▶ _Your task_: Take the line containing "You are a GUI" and every line after it to the end of the records, and copy them exactly, leaving out pictures.

▶ _Data to process_:
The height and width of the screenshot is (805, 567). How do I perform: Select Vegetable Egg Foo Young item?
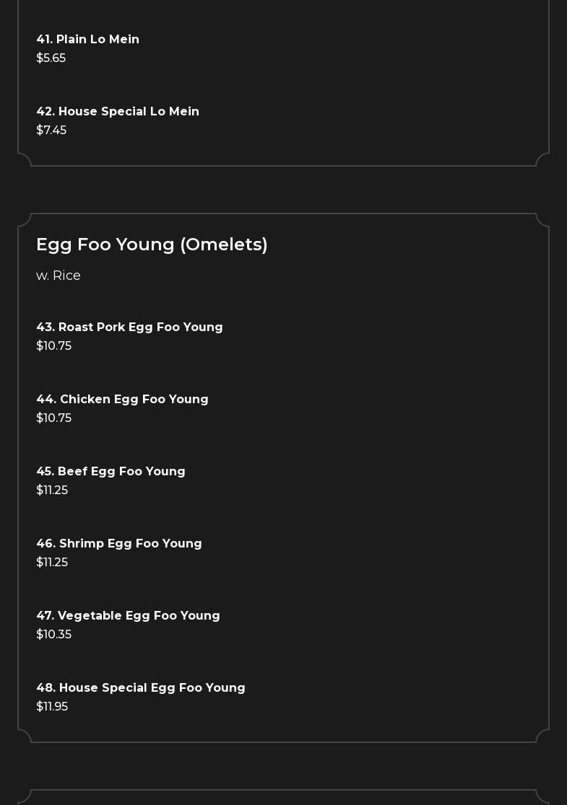(x=128, y=615)
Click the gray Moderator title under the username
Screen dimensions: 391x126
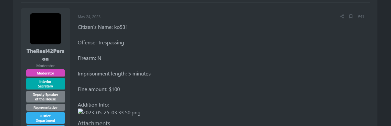[46, 66]
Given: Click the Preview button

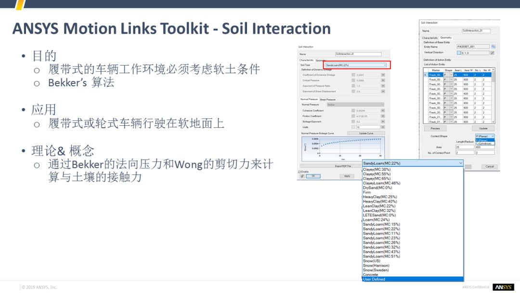Looking at the screenshot, I should pyautogui.click(x=435, y=129).
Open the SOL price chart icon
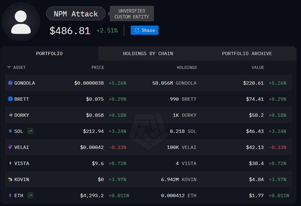 coord(30,131)
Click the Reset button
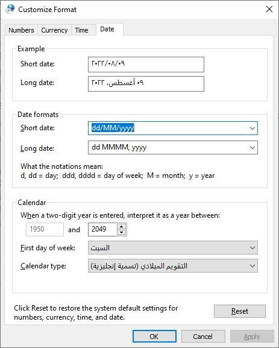The height and width of the screenshot is (348, 279). tap(239, 311)

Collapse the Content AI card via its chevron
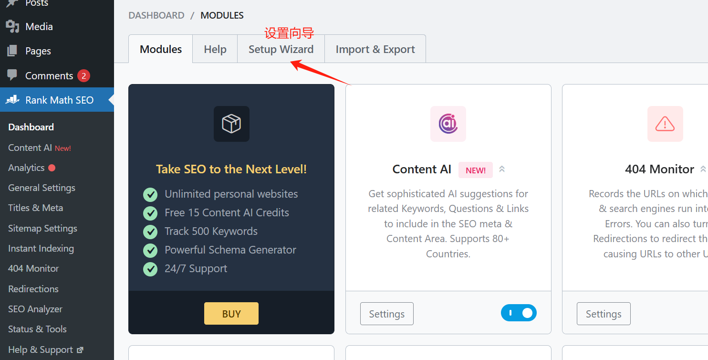click(502, 169)
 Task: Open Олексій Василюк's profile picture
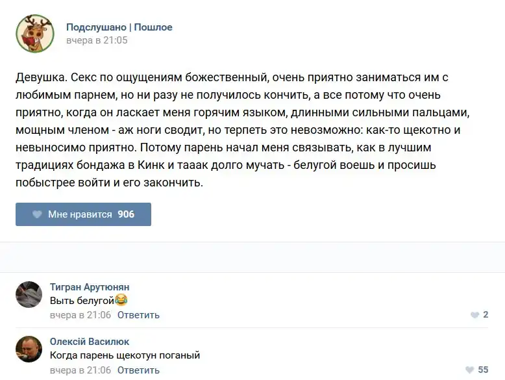pos(29,349)
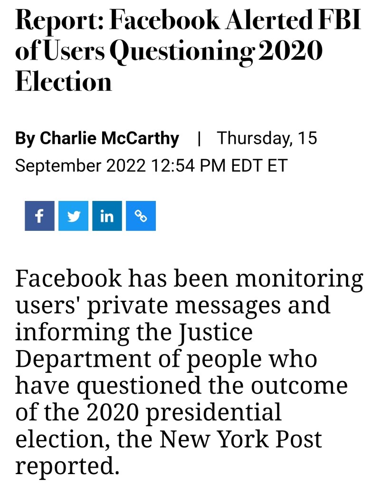
Task: Click the "By" label before author
Action: tap(26, 139)
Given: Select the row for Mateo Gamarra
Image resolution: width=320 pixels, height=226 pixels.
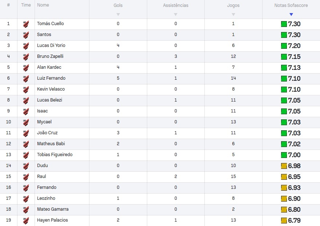Looking at the screenshot, I should click(160, 210).
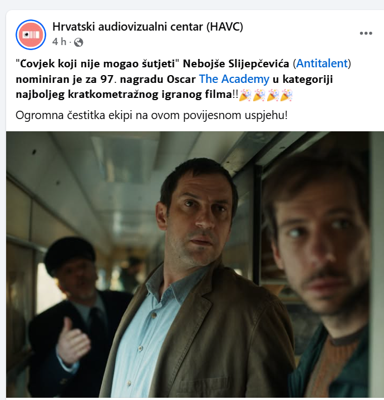Screen dimensions: 384x400
Task: Open Hrvatski audiovizualni centar (HAVC) page name
Action: pyautogui.click(x=147, y=27)
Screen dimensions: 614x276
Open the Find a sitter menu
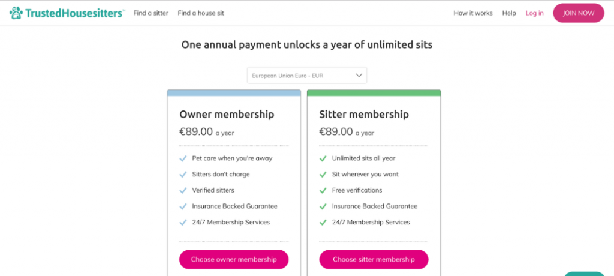coord(151,13)
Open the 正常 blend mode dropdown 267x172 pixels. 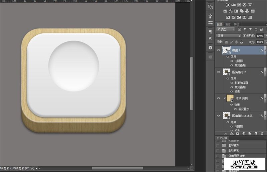click(228, 36)
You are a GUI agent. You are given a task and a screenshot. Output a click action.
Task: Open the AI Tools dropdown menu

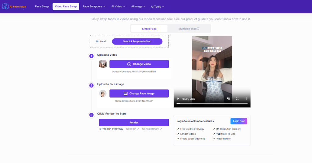coord(157,6)
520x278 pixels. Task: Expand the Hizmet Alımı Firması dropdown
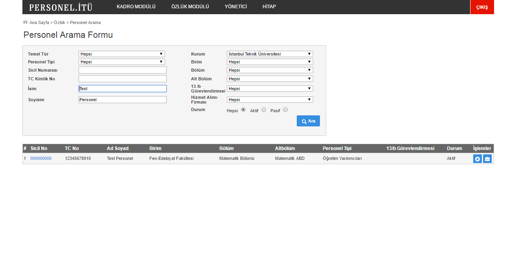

▶ _Solution to this problem_:
You are a GUI agent. You are given a task and a screenshot. Output a click action.
Task: Open the AI Tools dropdown menu

coord(157,6)
520x278 pixels. Task: Expand the Hizmet Alımı Firması dropdown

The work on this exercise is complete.